BAB III PENUTUP 3.1 Simpulan Berdasarkan hasil pengamatan mengenai pengolahan air limbah secara fisika di PT. Unitex dapat disimpulkan bahwa proses fisika dan dalam pengolahan air limbah industri terdiri dari screening (misalnya alat bar screen), grit chamber (misalnya alat grit removal), sieves (misalnya alat spiral sieves), equalisasi (alatnya bak equalisasi), sedimentasi (alatnya bak sedimentasi), dan flotasi. Proses pengolahan air limbah PT. Unitex terbagi atas tiga tahap pemprosesan, yaitu proses primer (penyaringan kasar, penghilangan warna, ekualisasi, penyaringan halus, dan pendinginan), sekunder (proses biologi dan sedimentasi), dan tersier (proses lanjutan setelah proses biologi dan sedimentasi). Pengolahan air limbah secara fisika di PT. Unitex secara keseluruhan terdiri dari penyaringan kasar, ekualisasi, penyaringan halus (screening), pendinginan (cooling tower), proses sedimentasi, dan belt filter press. 3.2 Saran Bagi penulis dan pembaca diharapkan lebih memahami lagi proses fisika pada perusahaan tekstil, khususnya PT. Unitex. Bagi pihak perusahaan diharapkan melakukan pengolahan limbah secara berkelanjutan agar air limbah dapat memenuhi criteria baku mutu yang ditetapkan pemerintah.

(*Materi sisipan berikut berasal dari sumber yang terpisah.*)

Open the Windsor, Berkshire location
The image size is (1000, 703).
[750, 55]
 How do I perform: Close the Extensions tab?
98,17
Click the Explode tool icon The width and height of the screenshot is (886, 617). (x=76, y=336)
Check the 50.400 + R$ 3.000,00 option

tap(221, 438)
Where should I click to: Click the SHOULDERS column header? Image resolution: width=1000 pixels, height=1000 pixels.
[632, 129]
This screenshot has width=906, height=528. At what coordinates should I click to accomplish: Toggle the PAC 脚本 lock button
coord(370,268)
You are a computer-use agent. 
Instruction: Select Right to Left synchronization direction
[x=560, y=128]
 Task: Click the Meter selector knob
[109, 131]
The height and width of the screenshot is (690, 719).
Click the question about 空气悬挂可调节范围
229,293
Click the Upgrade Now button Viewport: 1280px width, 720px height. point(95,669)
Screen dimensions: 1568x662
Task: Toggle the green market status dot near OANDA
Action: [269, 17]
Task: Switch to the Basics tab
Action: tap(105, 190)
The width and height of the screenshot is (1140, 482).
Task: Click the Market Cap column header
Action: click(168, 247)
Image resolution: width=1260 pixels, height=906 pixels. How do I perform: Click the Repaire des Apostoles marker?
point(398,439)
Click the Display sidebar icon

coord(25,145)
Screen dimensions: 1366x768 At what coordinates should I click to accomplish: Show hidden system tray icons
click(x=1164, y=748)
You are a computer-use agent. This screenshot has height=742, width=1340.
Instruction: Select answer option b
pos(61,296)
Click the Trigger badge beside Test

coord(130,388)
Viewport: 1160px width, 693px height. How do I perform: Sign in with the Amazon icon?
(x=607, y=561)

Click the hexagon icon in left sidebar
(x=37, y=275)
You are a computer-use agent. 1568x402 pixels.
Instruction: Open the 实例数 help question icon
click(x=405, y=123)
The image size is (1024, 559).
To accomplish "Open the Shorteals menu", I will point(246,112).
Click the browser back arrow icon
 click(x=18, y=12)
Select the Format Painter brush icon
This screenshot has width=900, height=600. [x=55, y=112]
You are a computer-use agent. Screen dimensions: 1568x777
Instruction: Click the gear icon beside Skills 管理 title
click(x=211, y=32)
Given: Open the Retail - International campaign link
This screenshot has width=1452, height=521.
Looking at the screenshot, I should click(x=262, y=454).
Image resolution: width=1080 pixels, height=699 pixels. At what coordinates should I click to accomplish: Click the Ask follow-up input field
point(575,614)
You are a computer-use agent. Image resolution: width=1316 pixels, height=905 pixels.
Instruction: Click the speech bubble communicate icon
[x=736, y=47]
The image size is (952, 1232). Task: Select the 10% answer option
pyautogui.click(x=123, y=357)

DAFTAR PUSTAKA Krisna Habib. 2011. Pengolahan limbah tekstil dengan sistem lumpur aktif di PT. Unitex [tesis]. Bogor. Teknik Sipil dan Lingkungan, Institut Pertanian Bogor. Neraca Penggunaan Air PT. Unitex. 2010 Siregar. 2005. Instalasi Pengolahan Air Limbah. Yogyakarta: Kansius. Sugiharto. 1987. Dasar-Dasar Pengolahan Air Limbah. Jakarta: UI Press. Tchobanoglous. 1991. Wastewater Engineering: Treatment, Disposal, and Reuse/Metcalf & Eddy,Inc. 3rd Edition. New York: McGraw-Hill.